Do this goal by goal rather than forcing one percentage across the whole household. An emergency fund needed tomorrow can be entirely liquid, a university payment due in four years may belong in short government securities and deposits, while retirement money twenty years away can carry much more equity risk. A blended “50% shares” result can conceal the dangerous situation where the near-term goal owns all the shares and the distant goal owns all the cash. Create a separate row for each goal, record its amount and date, choose an allocation that fits that deadline, and only then combine the rows to see what to buy overall. Repeat the exercise after a home purchase, new dependent, job loss, or large EPF balance update; those events change risk capacity even if your feelings about risk have not changed. Name who owns each account as well, since access, nominations, and tax records can differ even when the family treats the money as one pool.

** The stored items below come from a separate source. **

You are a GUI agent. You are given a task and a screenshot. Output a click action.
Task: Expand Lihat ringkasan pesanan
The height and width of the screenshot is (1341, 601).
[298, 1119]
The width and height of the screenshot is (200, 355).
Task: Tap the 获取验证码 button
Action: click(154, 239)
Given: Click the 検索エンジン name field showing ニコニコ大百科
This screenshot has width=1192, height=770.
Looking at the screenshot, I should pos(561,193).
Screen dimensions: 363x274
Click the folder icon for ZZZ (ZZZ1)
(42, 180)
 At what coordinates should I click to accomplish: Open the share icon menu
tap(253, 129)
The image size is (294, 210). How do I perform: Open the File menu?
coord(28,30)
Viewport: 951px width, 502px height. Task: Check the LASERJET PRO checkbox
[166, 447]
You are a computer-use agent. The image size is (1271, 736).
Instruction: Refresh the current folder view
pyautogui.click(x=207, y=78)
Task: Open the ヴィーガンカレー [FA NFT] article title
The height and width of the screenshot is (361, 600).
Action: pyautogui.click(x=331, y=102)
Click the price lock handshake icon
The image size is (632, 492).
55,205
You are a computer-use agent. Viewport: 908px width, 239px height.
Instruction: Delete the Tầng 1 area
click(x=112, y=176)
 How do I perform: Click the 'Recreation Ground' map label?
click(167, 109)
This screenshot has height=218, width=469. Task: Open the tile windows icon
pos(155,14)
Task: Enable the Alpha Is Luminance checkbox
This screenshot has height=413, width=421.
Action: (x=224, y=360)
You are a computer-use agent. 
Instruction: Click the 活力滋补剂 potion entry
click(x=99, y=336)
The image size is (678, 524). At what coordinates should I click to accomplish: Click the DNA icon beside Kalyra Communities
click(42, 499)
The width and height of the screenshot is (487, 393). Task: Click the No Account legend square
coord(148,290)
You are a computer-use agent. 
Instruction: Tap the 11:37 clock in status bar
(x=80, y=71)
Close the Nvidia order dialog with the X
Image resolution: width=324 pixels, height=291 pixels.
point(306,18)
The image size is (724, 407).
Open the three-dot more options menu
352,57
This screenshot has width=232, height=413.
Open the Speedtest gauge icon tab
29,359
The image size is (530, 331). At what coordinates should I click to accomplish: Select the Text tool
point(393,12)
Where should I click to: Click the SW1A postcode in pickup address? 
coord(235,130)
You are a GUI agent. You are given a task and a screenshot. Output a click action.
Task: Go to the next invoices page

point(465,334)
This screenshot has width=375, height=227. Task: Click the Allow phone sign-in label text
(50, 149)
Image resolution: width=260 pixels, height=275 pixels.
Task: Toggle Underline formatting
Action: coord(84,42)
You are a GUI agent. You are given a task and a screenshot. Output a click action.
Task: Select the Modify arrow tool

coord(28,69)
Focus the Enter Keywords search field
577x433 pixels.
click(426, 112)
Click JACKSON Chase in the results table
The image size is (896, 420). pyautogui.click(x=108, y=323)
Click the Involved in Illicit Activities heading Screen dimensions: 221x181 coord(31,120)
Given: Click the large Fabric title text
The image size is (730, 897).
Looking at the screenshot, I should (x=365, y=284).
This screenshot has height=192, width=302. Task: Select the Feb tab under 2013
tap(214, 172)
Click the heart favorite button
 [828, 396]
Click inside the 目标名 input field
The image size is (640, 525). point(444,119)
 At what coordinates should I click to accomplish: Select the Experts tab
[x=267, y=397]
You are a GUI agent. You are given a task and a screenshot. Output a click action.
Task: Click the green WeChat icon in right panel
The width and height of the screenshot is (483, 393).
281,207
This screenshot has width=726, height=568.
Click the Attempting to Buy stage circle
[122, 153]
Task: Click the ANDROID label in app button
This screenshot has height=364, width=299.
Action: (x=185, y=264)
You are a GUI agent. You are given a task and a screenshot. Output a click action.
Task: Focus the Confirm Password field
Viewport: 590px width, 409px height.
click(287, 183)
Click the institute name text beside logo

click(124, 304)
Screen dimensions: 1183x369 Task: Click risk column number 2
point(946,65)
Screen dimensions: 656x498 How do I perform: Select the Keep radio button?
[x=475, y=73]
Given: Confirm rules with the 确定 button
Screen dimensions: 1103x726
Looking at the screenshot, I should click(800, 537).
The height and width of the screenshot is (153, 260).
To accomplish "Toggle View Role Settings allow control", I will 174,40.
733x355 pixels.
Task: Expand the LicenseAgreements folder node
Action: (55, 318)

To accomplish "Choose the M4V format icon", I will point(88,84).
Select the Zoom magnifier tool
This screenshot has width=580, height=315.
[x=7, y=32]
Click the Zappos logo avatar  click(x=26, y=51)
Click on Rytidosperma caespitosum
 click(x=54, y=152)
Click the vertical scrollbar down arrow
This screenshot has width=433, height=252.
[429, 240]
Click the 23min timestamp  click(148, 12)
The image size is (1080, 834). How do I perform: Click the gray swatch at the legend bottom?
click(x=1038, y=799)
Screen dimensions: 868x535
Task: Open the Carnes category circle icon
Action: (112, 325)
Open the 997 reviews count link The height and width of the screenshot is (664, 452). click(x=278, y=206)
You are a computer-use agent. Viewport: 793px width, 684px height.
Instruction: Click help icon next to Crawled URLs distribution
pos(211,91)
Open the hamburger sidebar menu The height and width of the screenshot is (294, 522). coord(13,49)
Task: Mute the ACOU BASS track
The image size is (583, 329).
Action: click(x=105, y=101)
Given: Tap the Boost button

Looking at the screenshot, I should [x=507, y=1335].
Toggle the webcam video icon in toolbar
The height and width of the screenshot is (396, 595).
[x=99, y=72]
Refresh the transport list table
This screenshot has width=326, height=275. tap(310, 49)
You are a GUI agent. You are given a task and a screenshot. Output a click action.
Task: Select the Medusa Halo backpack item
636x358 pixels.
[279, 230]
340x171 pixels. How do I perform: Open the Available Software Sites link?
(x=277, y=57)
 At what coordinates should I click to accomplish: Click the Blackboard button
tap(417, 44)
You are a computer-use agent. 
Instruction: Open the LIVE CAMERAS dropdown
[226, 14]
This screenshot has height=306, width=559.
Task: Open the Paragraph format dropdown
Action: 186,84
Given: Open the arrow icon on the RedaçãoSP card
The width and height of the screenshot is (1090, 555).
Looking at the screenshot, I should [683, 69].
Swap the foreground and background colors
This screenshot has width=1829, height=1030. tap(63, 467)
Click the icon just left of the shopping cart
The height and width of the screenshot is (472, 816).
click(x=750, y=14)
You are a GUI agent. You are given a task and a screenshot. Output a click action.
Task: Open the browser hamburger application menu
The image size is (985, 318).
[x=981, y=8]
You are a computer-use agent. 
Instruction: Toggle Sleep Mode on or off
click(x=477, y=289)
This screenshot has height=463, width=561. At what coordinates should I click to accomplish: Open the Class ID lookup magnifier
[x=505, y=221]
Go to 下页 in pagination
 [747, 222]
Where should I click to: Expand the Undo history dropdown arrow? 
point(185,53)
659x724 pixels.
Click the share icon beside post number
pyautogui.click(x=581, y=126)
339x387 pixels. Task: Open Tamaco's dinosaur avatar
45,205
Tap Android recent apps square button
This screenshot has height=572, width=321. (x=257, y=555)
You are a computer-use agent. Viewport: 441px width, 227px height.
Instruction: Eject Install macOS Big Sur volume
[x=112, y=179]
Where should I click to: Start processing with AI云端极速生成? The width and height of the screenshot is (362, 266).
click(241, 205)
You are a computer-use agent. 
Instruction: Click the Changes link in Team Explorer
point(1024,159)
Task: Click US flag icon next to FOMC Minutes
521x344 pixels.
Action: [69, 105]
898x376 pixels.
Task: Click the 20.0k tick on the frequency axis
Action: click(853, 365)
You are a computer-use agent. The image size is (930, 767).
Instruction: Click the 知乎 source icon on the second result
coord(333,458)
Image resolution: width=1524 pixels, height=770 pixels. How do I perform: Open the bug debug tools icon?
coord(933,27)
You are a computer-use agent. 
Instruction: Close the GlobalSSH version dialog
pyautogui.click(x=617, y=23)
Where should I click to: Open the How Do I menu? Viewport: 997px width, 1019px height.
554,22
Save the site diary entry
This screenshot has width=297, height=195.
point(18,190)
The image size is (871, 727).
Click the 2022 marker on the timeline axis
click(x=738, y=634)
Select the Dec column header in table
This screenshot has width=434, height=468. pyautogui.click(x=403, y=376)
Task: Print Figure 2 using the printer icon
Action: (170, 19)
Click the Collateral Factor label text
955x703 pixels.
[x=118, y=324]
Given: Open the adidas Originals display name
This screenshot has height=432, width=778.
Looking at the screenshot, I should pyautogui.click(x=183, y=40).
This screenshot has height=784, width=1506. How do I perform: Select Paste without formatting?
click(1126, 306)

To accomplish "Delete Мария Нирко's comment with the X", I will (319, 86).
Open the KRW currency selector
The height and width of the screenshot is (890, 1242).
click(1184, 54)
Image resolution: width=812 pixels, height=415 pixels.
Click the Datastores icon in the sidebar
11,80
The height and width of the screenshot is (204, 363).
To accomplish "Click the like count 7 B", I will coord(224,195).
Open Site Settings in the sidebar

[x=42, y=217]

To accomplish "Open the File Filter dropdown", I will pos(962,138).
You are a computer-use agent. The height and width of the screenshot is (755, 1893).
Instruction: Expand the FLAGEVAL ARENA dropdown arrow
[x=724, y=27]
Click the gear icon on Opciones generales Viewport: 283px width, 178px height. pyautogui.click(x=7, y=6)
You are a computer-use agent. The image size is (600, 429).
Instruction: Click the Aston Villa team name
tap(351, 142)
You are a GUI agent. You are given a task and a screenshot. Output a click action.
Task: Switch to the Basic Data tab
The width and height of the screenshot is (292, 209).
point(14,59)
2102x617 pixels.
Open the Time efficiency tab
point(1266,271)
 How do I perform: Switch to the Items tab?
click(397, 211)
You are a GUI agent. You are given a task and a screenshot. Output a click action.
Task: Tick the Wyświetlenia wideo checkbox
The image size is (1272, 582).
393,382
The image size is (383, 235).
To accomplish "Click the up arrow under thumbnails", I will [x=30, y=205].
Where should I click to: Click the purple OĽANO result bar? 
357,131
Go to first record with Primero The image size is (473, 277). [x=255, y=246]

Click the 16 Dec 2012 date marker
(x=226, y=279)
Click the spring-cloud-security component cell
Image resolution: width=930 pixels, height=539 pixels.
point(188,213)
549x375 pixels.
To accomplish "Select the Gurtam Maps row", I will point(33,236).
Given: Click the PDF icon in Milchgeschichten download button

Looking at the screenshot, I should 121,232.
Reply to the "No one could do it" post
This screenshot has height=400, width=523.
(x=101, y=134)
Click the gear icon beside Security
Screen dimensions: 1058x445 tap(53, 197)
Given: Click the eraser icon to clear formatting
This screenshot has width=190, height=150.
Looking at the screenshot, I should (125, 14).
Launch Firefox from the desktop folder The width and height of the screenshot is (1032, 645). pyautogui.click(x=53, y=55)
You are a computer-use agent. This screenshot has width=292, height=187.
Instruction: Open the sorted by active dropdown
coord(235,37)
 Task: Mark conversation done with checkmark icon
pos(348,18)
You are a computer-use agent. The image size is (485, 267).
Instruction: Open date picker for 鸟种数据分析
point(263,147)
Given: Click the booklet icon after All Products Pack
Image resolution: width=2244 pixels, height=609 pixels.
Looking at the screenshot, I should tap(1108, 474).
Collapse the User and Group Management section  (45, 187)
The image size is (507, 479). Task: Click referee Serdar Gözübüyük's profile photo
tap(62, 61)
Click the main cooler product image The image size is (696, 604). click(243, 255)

This guide is educational and reflects publicly available rules and market conventions at the review date. Tax rates, bank rates, and regulations change — verify current figures with the institution or the Inland Revenue Department before making a financial decision. Nothing here is financial, tax, or investment advice.

Interpret the number

Glide paths reduce equity risk as goals approach

A glide path is a policy, not a market timer — it shifts risk as the horizon shortens.

Cash and bonds add stability but may lower long-run expected return — trade-offs are personal.

Before you act

Common questions

Is this personalized advice?

No. It illustrates allocation math only.

What does linear glide mean?

Allocation moves evenly each year from starting weights to ending weights — a simplification for education.